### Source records
■ ■ ■ ■ ■ ■ ■
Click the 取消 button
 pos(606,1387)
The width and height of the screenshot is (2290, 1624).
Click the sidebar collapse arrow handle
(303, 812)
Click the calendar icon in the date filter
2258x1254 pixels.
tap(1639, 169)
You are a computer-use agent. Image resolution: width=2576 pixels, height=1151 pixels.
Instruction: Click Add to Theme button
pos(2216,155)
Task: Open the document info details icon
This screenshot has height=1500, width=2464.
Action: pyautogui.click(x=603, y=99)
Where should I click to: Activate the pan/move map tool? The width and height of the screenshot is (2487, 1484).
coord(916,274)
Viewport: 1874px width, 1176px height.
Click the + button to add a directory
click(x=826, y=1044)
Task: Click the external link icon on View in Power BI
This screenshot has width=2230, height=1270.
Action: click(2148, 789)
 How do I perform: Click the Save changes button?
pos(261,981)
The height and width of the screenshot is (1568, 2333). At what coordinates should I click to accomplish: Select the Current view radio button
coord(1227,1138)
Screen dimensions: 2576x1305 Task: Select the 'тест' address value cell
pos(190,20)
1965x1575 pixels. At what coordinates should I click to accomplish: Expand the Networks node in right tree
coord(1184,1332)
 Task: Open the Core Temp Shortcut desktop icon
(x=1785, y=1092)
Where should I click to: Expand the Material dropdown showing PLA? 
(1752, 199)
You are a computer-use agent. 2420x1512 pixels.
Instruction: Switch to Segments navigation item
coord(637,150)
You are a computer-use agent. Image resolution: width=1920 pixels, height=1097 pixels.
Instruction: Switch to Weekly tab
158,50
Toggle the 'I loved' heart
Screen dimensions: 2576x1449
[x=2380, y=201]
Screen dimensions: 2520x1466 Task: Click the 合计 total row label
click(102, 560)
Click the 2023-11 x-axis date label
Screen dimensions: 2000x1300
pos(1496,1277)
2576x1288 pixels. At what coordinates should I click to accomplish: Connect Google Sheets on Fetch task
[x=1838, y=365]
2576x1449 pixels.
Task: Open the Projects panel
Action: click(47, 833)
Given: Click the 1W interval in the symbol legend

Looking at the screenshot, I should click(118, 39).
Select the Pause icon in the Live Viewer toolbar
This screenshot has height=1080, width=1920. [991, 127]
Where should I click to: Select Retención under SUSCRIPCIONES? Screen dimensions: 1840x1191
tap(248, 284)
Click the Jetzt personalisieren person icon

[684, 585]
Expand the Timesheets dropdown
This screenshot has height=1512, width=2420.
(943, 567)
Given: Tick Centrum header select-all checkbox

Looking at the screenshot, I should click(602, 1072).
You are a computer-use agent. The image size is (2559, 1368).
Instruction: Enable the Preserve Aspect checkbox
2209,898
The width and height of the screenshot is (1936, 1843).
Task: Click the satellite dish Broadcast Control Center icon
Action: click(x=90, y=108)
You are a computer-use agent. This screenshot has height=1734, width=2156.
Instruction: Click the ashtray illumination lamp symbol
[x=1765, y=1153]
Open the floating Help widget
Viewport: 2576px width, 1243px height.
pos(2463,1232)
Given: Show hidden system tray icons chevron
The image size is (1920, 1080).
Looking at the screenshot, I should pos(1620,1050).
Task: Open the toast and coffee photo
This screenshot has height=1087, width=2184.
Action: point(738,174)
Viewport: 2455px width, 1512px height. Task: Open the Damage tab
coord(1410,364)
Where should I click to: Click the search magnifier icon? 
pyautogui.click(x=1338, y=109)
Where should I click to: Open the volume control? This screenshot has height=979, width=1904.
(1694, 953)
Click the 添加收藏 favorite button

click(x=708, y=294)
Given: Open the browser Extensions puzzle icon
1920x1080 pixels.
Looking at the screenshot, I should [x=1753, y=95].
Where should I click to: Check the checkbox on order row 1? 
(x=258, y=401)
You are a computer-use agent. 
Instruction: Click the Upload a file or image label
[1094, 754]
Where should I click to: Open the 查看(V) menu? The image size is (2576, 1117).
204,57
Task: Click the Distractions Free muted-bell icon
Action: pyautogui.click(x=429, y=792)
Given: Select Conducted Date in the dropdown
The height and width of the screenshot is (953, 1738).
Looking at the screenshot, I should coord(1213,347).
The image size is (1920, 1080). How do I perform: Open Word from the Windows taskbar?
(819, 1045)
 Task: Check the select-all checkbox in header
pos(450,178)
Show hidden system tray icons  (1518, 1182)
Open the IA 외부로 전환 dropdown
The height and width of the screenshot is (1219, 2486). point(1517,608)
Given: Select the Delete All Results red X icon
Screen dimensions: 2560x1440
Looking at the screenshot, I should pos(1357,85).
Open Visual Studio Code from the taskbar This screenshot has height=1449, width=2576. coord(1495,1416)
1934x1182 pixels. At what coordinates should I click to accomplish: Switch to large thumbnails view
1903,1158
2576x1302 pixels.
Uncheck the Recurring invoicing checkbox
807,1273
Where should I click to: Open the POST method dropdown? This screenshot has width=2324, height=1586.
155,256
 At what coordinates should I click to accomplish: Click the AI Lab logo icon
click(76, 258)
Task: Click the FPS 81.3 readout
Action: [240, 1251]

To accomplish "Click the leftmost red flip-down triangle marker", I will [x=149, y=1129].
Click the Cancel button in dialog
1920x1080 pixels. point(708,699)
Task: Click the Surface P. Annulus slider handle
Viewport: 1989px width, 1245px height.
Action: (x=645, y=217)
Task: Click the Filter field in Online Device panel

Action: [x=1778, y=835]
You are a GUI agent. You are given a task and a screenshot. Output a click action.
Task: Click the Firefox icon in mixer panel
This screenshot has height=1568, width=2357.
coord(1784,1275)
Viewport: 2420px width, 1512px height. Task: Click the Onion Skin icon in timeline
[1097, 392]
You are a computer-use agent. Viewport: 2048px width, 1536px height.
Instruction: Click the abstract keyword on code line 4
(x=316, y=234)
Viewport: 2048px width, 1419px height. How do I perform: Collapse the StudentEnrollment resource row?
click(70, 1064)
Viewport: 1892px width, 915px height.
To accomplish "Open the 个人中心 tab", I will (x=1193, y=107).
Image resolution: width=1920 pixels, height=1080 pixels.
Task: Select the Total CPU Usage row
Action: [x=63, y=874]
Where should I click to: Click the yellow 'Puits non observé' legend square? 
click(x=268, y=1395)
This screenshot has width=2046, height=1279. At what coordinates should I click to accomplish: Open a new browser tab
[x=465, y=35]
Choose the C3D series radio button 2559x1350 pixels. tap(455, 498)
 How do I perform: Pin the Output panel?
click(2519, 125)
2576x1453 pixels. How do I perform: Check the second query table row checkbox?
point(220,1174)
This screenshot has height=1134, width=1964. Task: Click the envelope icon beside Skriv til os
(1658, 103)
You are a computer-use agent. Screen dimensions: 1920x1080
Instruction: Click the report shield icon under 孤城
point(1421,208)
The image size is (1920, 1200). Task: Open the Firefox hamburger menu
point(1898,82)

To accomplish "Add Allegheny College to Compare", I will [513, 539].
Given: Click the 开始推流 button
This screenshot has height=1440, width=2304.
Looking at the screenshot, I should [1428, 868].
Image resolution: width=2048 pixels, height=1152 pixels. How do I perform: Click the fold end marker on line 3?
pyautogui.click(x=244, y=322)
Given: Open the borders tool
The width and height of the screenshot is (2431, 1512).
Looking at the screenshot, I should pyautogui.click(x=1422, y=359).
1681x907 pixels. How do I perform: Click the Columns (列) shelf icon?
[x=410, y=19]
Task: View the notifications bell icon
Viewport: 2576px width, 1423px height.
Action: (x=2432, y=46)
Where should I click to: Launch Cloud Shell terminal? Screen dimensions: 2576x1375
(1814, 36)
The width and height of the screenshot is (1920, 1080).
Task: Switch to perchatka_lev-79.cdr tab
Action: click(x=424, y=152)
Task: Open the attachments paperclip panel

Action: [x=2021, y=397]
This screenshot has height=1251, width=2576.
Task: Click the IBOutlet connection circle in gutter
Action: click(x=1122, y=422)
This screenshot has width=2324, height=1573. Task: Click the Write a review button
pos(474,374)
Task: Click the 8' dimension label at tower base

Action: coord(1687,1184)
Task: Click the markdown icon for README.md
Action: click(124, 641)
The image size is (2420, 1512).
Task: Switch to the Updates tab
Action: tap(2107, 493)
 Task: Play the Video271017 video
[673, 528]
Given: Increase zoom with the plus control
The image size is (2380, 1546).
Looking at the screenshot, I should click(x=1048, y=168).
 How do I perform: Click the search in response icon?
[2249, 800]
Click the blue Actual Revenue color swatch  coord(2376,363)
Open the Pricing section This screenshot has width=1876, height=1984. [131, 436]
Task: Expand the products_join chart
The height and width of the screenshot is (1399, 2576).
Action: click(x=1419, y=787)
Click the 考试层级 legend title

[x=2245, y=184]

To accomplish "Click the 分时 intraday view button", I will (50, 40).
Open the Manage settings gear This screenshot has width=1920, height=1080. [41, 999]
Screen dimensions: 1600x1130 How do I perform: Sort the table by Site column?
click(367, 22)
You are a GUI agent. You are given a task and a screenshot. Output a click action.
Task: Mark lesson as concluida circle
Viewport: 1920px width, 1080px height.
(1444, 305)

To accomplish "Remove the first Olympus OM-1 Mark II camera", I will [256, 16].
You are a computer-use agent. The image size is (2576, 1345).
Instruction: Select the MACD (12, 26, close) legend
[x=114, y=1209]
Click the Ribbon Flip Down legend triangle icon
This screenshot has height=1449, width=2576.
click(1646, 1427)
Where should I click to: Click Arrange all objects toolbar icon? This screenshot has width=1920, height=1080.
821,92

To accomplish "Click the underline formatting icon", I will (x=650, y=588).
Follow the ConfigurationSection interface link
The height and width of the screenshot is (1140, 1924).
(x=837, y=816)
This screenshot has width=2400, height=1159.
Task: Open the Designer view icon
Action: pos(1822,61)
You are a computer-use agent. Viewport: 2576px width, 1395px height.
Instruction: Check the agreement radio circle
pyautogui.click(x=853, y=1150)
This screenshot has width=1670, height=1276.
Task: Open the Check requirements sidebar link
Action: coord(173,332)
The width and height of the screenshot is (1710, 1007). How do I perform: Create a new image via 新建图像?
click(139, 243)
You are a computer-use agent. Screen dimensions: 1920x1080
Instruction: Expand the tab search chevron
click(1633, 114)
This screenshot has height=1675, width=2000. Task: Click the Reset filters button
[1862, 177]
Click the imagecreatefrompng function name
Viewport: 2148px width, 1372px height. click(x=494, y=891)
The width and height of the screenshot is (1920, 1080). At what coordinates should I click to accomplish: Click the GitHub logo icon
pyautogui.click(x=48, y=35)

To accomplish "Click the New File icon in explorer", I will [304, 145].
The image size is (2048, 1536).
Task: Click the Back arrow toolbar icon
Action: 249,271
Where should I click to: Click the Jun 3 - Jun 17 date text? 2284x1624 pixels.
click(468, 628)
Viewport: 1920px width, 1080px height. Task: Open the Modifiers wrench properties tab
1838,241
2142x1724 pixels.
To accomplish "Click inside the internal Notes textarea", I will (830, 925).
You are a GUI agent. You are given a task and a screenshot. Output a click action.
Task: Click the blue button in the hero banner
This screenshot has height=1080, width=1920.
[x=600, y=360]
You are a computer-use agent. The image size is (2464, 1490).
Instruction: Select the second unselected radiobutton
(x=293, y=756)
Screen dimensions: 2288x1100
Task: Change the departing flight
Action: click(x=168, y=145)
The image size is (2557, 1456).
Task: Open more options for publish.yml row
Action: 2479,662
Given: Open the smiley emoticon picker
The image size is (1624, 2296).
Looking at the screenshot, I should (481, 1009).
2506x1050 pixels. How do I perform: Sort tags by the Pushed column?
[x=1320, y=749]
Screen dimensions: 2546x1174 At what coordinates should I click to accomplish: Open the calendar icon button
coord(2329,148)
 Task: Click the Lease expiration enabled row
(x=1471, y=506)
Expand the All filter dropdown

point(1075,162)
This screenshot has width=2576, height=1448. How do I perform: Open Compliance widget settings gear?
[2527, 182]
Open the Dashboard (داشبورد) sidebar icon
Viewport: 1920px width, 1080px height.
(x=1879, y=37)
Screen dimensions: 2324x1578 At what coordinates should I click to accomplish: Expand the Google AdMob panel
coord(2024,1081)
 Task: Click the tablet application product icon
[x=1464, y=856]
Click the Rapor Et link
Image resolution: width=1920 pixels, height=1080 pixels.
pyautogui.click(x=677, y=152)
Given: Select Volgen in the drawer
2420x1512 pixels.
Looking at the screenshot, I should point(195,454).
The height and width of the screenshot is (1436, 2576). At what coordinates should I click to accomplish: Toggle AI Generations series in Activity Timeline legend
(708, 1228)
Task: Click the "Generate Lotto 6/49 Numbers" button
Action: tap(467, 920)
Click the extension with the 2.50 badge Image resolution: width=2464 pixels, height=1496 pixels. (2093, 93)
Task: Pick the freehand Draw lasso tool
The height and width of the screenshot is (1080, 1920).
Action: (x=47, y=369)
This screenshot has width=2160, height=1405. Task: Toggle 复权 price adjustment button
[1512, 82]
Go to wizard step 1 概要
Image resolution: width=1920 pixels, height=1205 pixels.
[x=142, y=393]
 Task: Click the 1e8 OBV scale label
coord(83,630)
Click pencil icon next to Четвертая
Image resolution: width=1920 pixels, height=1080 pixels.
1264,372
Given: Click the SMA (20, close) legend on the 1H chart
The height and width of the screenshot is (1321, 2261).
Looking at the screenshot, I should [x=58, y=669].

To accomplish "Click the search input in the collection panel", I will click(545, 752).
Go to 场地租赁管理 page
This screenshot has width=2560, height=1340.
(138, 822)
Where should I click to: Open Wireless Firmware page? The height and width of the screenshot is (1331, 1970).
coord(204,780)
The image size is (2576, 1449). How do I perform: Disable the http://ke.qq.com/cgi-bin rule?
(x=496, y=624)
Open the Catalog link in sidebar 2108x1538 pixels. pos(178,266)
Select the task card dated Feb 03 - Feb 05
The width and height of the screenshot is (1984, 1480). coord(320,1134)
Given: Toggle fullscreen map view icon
■ ■ ■ ■ ■ ■ ■
### Task description
Determine the count of lines in the data that contain the string "triangle", and reply with that count alone.

### Task response
2